Dat was de publicist; maar nu de mensch, de Echtgenoot, de Vader. Als eenvoudig en nederig mensch en Christen, heeft hij verborgen geleefd en gewerkt, geleefd voor God en de zijnen maar de kennis en omgang met anderen niet noodeloos gezocht. - Wat hij als Echtgenoot was, getuigt de peilloos diepe smart zijner trouwe en liefdevolle gade, getuigen de brandend heete tranen die zij op zijne asch vergiet. - En de Vader? Hier mag hij, zeker niet het minst, allen ten voorbeeld zijn. Den diepen godsdienstzin, die hem zelven vervulde, stortte hij zijn kinderen in het onbedorven en ontvankelijk hart over, en waar hunne gebreken zich vertoonden, bestuurde en bedwong hij ze grootendeels met den blik zijner oogen. Dat loonde hem God. Verscheidene zijner kinderen jubelen reeds als Engelen hierboven; een schier volwassen zoon leefde en stierf bijna als een heilige; een andere zoon heeft hem met voorbeeldige liefde en toewijding in zijne ziekte verzorgd en hem de oogen gesloten; zijn eenige dochter werd door Christus tot zijne Bruiden geroepen en door den vader wel met bloedend, doch fier en edelmoedig, hart aan den Meester afgestaan. En dan die andere lieveling zijns harten? Als knaap bijna als kind, mocht hij gaan waar God hem riep. Sinds bracht die veelbeminde zoon lange jaren tot geestelijke en wetenschappelijke vorming als Religieus in Syrië door, totdat hij, nu een groot jaar geleden, ter voltooiing zijner studiën, naar een meer naburig Rijk gezonden werd. Voorwaar een liefderijke beschikking van Gods vaderlijke voorzienigheid, want nu was het ouderlijke huis lichter bereikbaar. Toen dan ook de dood des vaders scheen te naderen, werd het den zoon vergund, na een tienjarige scheiding, naar diens ziek- en sterfbed te snellen. Maar het eerste wederzien moest ook het laatste op aarde zijn. Doch God las in beider hart; beiden waren tot het offer bereid, wat Hij den eene wel reeds geloond zal hebben en den andere ontwijfelbaar hier en hiernamaals zal vergelden.

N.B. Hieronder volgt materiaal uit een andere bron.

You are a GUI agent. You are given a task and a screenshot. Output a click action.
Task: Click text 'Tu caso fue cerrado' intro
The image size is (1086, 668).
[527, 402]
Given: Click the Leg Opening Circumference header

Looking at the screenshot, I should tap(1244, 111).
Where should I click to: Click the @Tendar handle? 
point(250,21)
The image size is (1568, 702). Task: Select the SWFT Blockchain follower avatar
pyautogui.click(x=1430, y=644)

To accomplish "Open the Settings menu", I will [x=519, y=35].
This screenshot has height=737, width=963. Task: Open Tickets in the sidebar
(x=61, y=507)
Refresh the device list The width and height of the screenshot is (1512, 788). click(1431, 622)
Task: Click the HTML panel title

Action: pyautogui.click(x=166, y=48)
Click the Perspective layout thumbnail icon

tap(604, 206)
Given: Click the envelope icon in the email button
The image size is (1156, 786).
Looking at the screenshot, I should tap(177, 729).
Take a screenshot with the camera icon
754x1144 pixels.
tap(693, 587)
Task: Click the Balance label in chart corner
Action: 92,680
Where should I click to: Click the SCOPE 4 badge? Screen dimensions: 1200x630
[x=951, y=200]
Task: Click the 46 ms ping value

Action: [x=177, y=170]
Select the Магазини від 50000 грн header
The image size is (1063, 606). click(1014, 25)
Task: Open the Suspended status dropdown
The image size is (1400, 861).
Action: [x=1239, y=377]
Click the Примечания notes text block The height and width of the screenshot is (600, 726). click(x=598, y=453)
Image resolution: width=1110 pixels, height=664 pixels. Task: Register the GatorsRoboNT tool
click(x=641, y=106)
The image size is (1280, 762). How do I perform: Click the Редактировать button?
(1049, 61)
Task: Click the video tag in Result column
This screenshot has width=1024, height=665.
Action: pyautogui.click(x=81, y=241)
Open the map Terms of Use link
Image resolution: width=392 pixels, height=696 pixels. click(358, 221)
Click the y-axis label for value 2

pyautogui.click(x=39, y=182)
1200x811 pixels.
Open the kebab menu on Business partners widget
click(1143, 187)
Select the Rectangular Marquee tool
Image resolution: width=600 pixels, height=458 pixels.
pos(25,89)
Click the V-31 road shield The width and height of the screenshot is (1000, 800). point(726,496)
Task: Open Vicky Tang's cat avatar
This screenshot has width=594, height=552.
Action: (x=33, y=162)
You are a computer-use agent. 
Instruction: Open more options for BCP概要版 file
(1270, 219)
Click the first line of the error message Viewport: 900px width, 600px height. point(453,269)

Laat ons ten slotte de Gade met den Echtgenoot vereenigen en dan eindigen met een hoopvolle bede.

Ook in hare familie leeft en heerscht de godsvrucht. Hare zuster, behoort J. C. als Bruid, terwijl twee harer broeders in het verre Oost-Indië den wijngaard des Heeren besproeien met hun zweet. Ongetwijfeld zal zij de zwaarwichtige taak haars Echtgenoots met liefdevolle en krachtige hand overnemen om de nog overige kinderen tot God te geleiden en op te kweeken tot sieraden van Kerk en Maatschappij.

En nu de bede. - Dat de edelmoedige en voorbeeldig geduldige dienstknecht Gods reeds moge rusten en jubelen in Diens blijden en eeuwigen vrede, en de treurende Gade en kinderen in dienzelfden zoeten vrede mogen leven, getroost en gesterkt door 's Heeren barmhartige en almachtige genade.
R.LP.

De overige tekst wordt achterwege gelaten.